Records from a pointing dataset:
────────
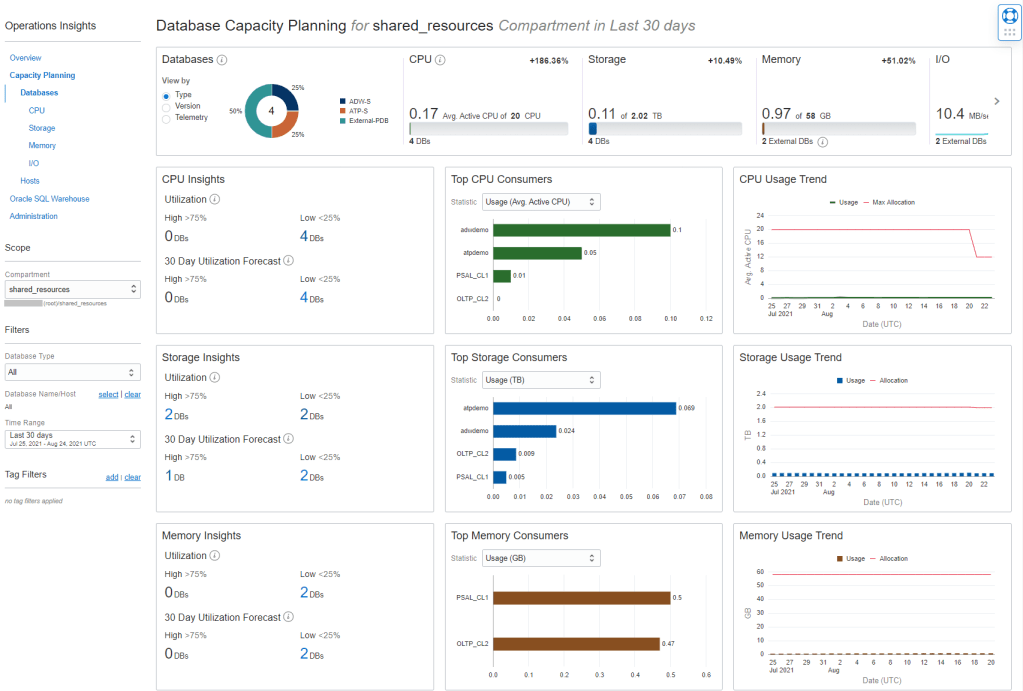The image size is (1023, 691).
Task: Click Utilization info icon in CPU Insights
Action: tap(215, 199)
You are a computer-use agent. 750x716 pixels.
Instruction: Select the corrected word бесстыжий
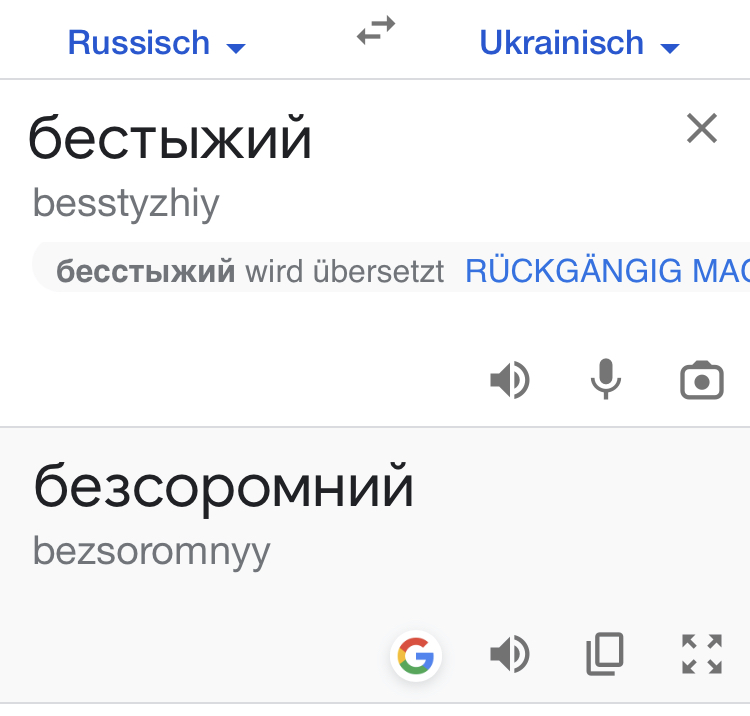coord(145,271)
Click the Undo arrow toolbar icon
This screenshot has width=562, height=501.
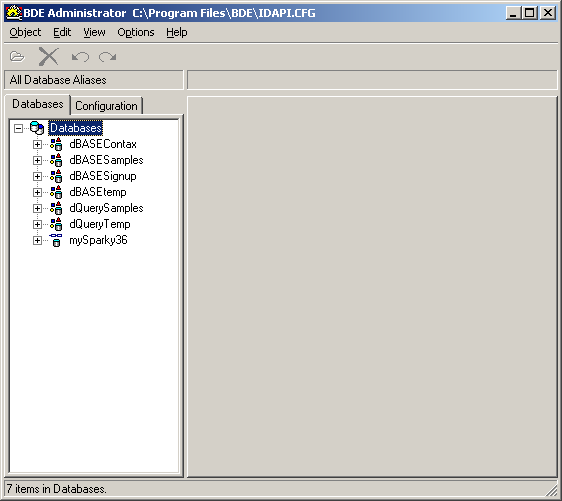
────────
> Directions:
Rewrite the listing from its start up to and including the line with "coord(145,271)", putting "amended word" in place of "corrected word" and keeping everything else the same. Omit the pictures.

> Complete answer:
The image size is (1023, 691).
Task: Click Utilization info icon in CPU Insights
Action: tap(215, 199)
You are a computer-use agent. 750x716 pixels.
Instruction: Select the amended word бесстыжий
coord(145,271)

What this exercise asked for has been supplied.